We’ve come a long way since thinking that comets were ghostly apparitions in the sky that foretold disaster and disease. Now we understand that these mysterious celestial objects are time capsules to an earlier era in the history of the Solar System. They can tell us about the days when the planets were forming. Comets can also reveal some of the chemical constituents that would have been present on the early Earth and so could have contributed to the origin of life.
It’s therefore no surprise that the various space agencies around the world are keen to explore comets with spacecraft. Currently under development is Comet Interceptor, which is due for launch in 2028 and will allow us to inspect these icy bodies in greater detail. But it’s by no means the first mission to visit a comet.

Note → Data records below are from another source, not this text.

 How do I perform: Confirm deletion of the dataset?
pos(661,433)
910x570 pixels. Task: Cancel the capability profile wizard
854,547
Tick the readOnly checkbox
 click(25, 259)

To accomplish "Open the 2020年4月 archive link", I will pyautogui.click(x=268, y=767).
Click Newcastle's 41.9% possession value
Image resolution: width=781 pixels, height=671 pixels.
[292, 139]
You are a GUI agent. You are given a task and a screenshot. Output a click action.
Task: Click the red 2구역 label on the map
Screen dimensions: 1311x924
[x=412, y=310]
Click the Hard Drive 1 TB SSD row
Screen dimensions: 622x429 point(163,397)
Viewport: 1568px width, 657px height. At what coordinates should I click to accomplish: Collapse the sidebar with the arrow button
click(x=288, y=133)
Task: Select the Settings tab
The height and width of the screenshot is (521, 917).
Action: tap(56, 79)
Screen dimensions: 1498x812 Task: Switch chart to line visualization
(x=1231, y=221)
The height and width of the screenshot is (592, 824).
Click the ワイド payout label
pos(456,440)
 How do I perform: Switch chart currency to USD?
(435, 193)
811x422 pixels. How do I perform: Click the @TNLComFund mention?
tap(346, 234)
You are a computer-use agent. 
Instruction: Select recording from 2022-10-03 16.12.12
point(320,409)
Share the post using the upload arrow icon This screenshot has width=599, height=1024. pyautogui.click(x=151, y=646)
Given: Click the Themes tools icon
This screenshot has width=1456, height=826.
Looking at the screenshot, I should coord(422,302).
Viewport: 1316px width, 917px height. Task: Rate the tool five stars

In 1986, Europe, the USSR and Japan launched missions to fly past Halley’s Comet. Of these, the spacecraft that drew the closest was the Giotto mission, from the European Space Agency (ESA). It gave us the first image of a comet’s icy nucleus and showed that gas was shooting into space from jets on the surface.
ESA’s more recent comet mission, Rosetta, rendezvoused with the comet 67P/Churyumov Gerasimenko, and followed it for two years between 2014 and 2016. It revealed unprecedented information about how a comet behaves as it draws close to the Sun, and then heads into deep space again. One thing became very clear. “There are a lot of evolutionary processes taking place on the surface layers of a comet. The surface actually changed as we were watching with Rosetta,” says Dr Colin Snodgrass, an astronomer from the University of Edinburgh who was part of the Rosetta team.